Only compared to Syria, Libya doesn't exactly strike most as being of the greatest urgency.  It's up there with Ukraine: it's not pleasant that cities are being made uninhabitable and thousands have died, but it rather palls in consideration with the however many hundreds of thousands killed in Syria and Islamic State declaring Sykes-Picot to be history.  With Islamic State duly rearing their ugly heads on the coast of Libya, deciding this time to film their latest atrocity on a beach, no surprises that both Italy and Egypt have decreed something must be done.

Italy's unease and anger is more than understandable: they along with Greece and Malta have become the new frontline of this latest wave of migration from Africa, with the rest of the European Union refusing to stump up the cash necessary to fund the operation to both save lives and turn boats around.  As for Egypt, beyond the anger and grief over the slaughter of Copts themselves looking for a better life, bombing an Islamic State grouplet is the kind of action designed to calm any remaining nerves the West might have over the military coup and subsequent massacres of Muslim Brotherhood supporters.  Facing an insurgency in the Sinai, the last thing Egypt wants is the another hostile force operating in a safe haven next door.  And even if it doesn't become anything more than a militia with a negligible amount of fighters seeking infamy by proxy through Islamic State, the very name and its professed allegiance means Egypt is hardly going to be criticised for striking against it.

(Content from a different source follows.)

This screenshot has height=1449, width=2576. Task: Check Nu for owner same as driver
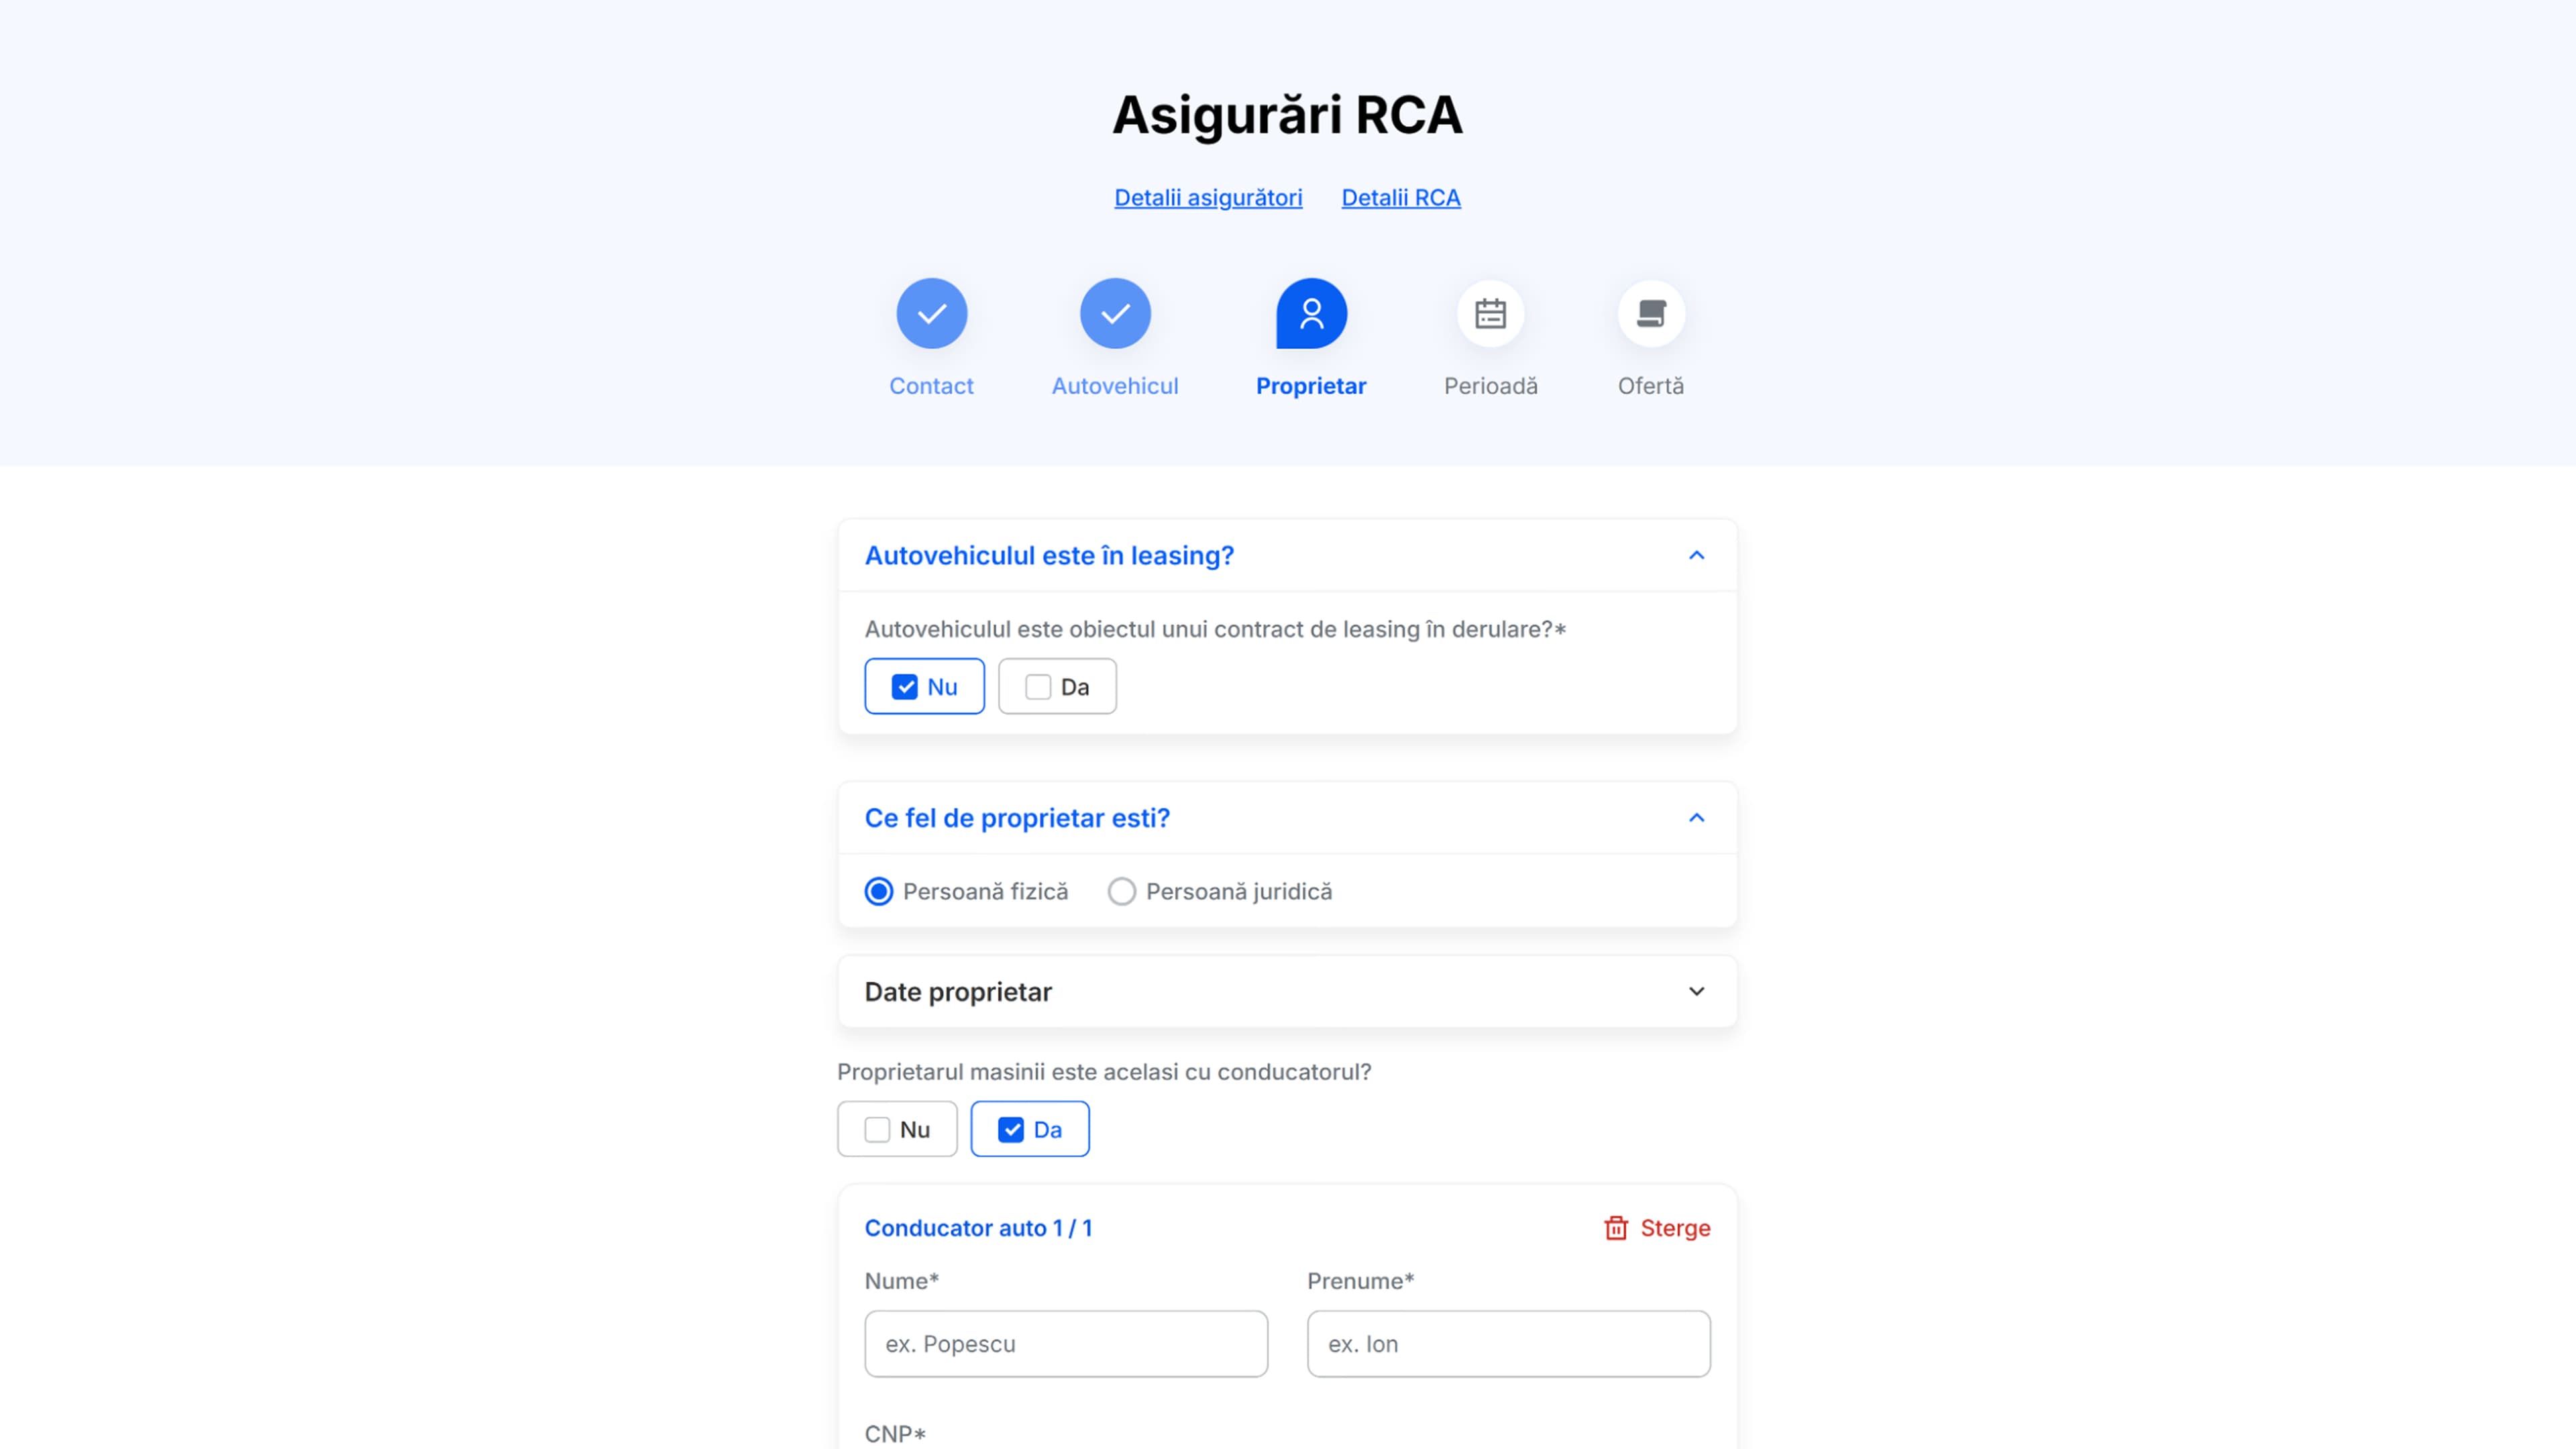[897, 1130]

Unfortunately for both Egypt and Italy, although whether the latter truly favours a reintervention in Libya isn't as yet clear, getting the team back together which did so much to cause this mess in the first place isn't going to happen.  Only France might be so inclined, and considering the French attitude to arming the rebels in Libya was to drop them from a great height and worry about the groups picking them up later, they have more to answer for than most.  Ourselves and the Americans however aren't interested, as we're both far too busy in Iraq and Syria, and for David Cameron there's the whole election thing to worry about.  Not even blood-curdling warnings from the Egyptians of Islamic State jihadis masquerading as refugees turning up on the shores of the Mediterranean ready to strike will change minds, although they do make for great quotes and clips in news reports.

Much as it feels a little churlish to criticise the media for the unbelievably one-dimensional and often plain ignorant coverage of Islamic State popping up in Libya, considering no one has expressed the slightest interest in the country since the death of Gaddafi, to give the impression IS is metastasing across the wider Arab world is simply wrong.  Nor is it just the usual suspects failing to provide context or make clear worrying about IS in Libya is even less a good use of time than panicking about Ebola was; the BBC have been at the forefront, and the Graun hasn't been much better.  Egypt is relying on just such a lack of knowledge for its own purposes, and its conflation of all varieties of Islamism as posing the same threat is being used to stifle the last remaining voices of dissent in the country.  The last thing Libya needs is further outside intervention; instead, a summit of the kind that could have worked in Syria if all sides had wanted it to is what ought to happen next.  Such things are boring sadly, especially when compared to a death cult's latest reprehensible crime.